— Вот вы всё так: дам не дам, ам не ам, ни Богу свечка, ни черту кочерга. Не будь богатым, а будь здоровым. Не родись красивым, а родись счастливым. Все половинчато, вы просите у Бога хоть что-нибудь, потому что рабской натуры люди. А мы, евреи, просим у Бога все, нет, мы не просим, мы требуем и потому живем полной жизнью, на всю грудь, берем что душа пожелает…
— И ты, Гриша, не еврей, скажу тебе. Раз начал такой разговор. Настоящие евреи по-дикому не пьют. Ты стоишь на двух лодках, и упаси Господи раздерет тебя по рассохи на две половинки. Одна останется здесь, у малоземельской тундры, на кочке, а другая — в израильском кибуце за бетонной стеною. И будете вечность аукаться, всю оставшуюся жизнь, как часовые на двух постах через тыщи верст. Я представляю: две половинки. И не собрать, не склеить и в банке не заспиртовать. Ха-ха… — мягко, жальливо засмеялся Ротман, и в засеребрившихся глазах родился влажный туманец.
— Весельчак, да? Ты, вижу, веселый человек, да? У тебя никаких забот, да?
— Никаких… Потому что я знаю, чего хочу. Мне все не надо. Все забирает лишь покойник, все прожитое, весь свой мир. А мы, слава Богу, еще долго жить будем, и потому мне надо мало, самую малость.
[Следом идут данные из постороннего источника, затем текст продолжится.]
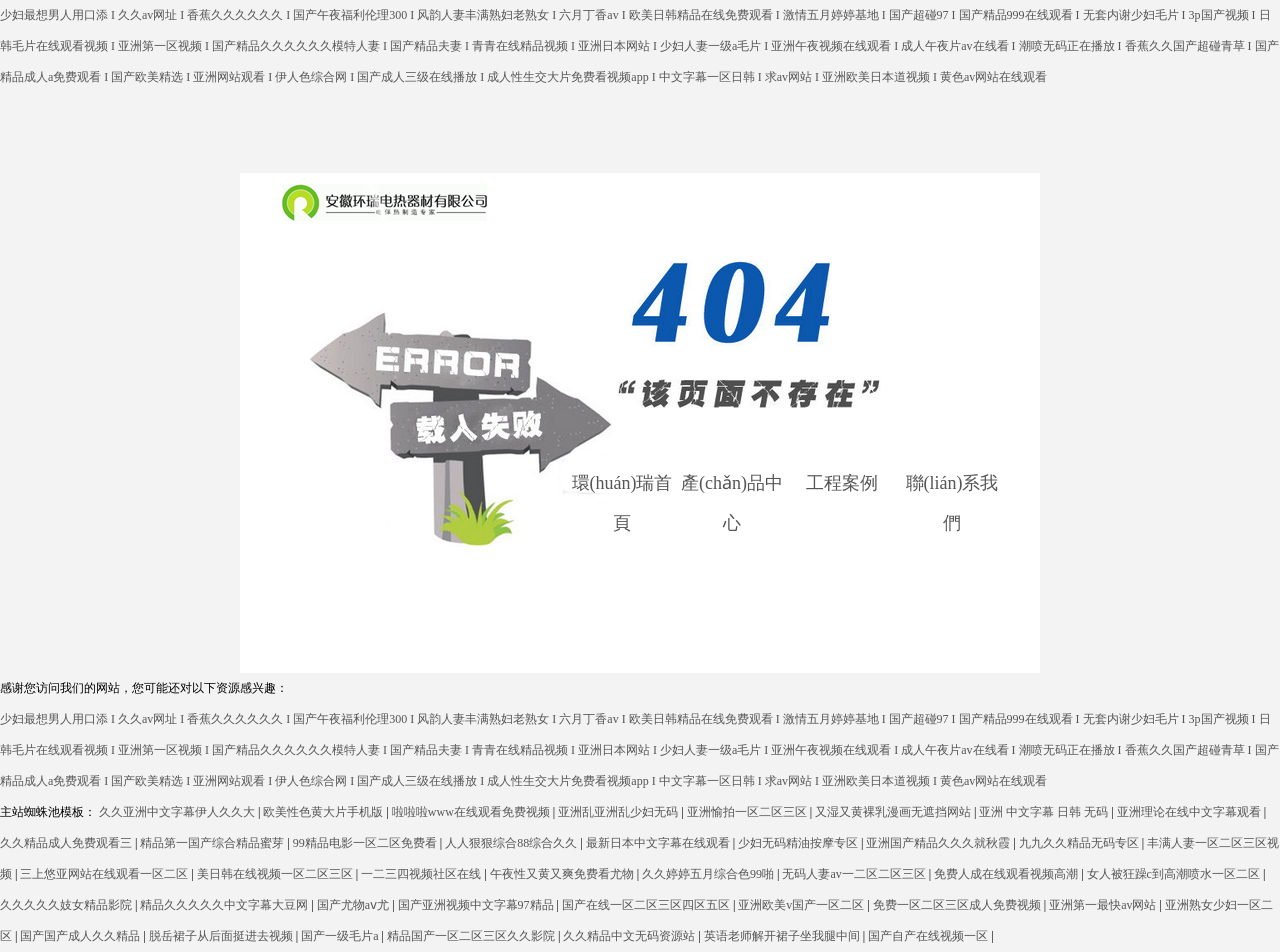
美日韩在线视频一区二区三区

Чтобы меня не травили, меня не калили, чтобы каленой кочергою не ковыряли в моей душе…
— Надо шевелиться, и все будет.
— Это значит — отнимать у других?
— Надо работать.
— Гриша, кто хочет работать, тот сейчас сосет лапу, Иль я не хочу работать? — не сдержался, повысил голос Ротман.
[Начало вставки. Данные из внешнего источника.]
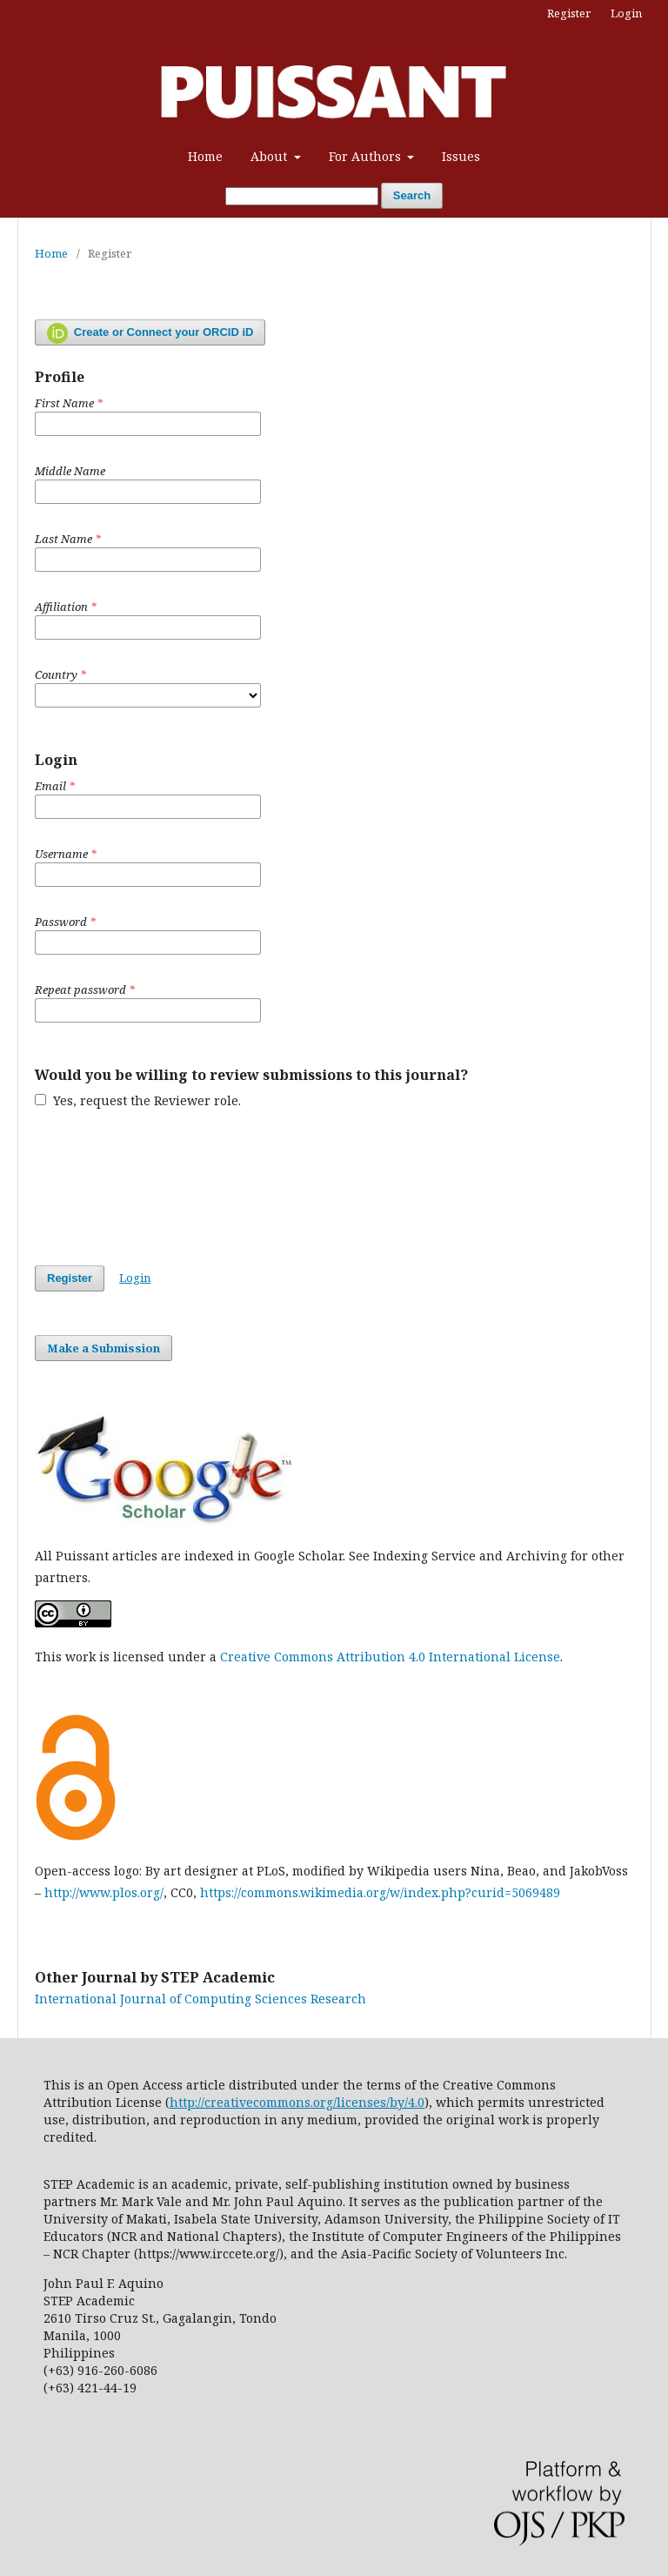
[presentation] (167, 1187)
— И не хочешь, и не умеешь. Потому что живешь мечтаниями, — жестко ответил Фридман. — Копни глубже, а там сплошная лень…
— Гриша, почему ты сегодня такой злой? — пробовала угомонить Люся, искренне переживая сердцем. Зазывала на отвальное, чтобы за столом хоть на один вечер освободиться от накипи, а получила вдруг свару, полную обид и намеков, давно тлеющую в схоронах памяти. И взмолилась мысленно, с тайной горькою слезою: «Господи, и почто миром не можем жить? Господи, вразуми!»
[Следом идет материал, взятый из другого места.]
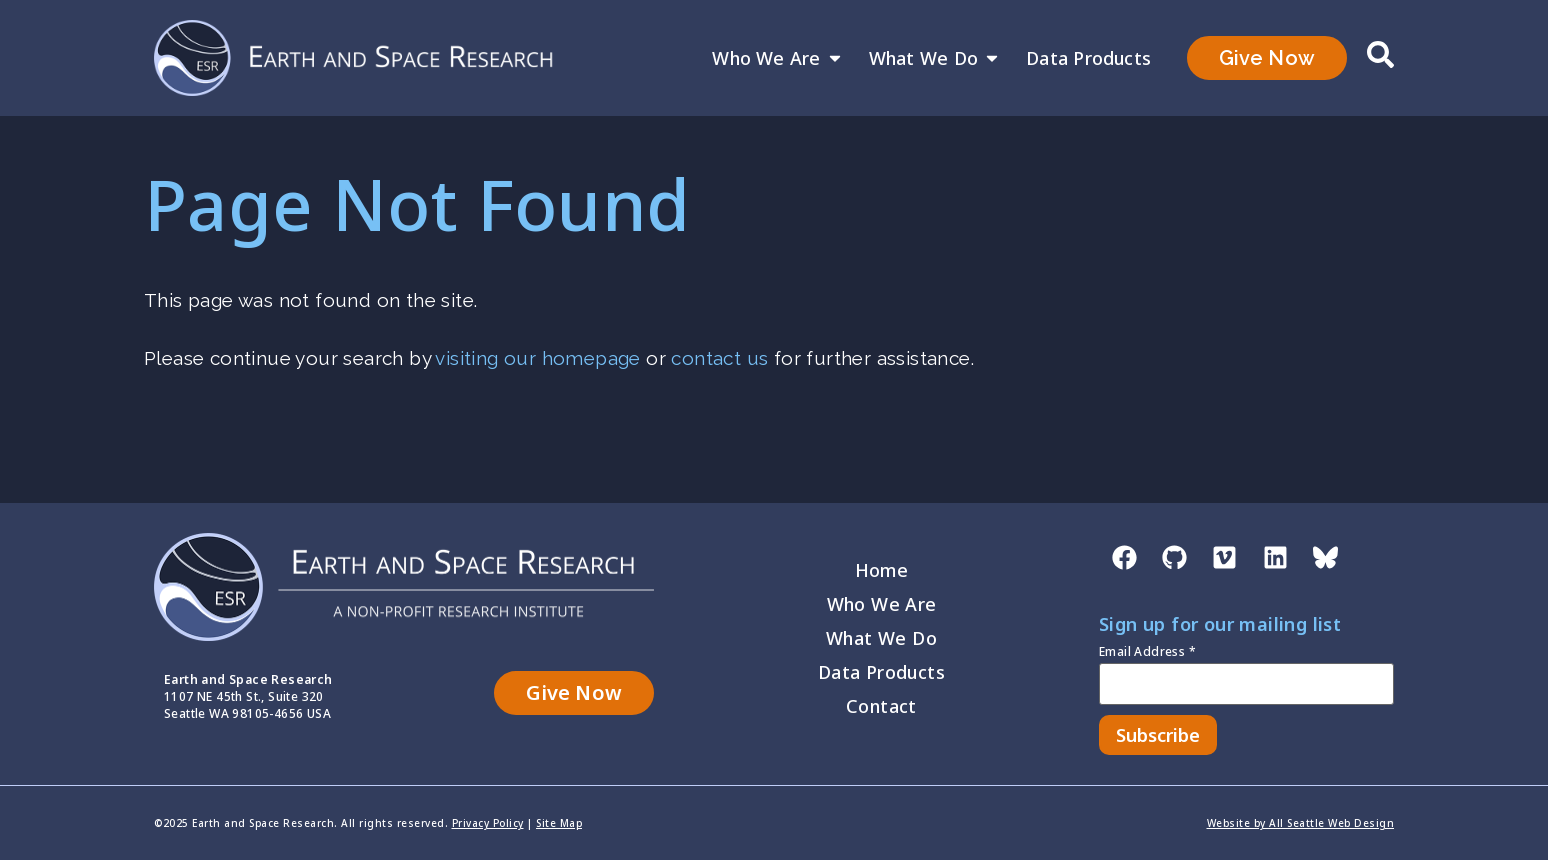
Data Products (1088, 58)
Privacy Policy (488, 823)
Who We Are (777, 58)
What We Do (935, 58)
Григорий Семенович, видно, расслышал мольбу жены и, мягчея, сказал:
— Я не злой, душа моя. Я мудрый, и меня зовут на верха. И Ваньке я на прощание даю урок, чтобы не творил глупостей. Ну какой он еврей? Смех один… И давай закончим разговор. Выпьем мировую: ты прав, я прав, правы все мы. Ты мужик умный, ты поймешь. Хочешь анекдот? Еврей возвращается из командировки. Видит, на кровати с Сарой гад приблудный лежит. «Это кто?» — спрашивает Мойша. «Ой, я думала, это ты…» Ваня, у тебя зубы молодые, а взгляд дикой. Не кусай меня… Ну?.. Давай крякнем.
Фридман снова выпил в одиночестве, обсосал селедочную голову и, страшно выпячивая глаза, нарочито скрежеща зубами, проглотил и черепные кости, и глаза, и зебры. Он знал, что рыбья главизна прибавляет ума, и потому не упускал возможности освежить мозги.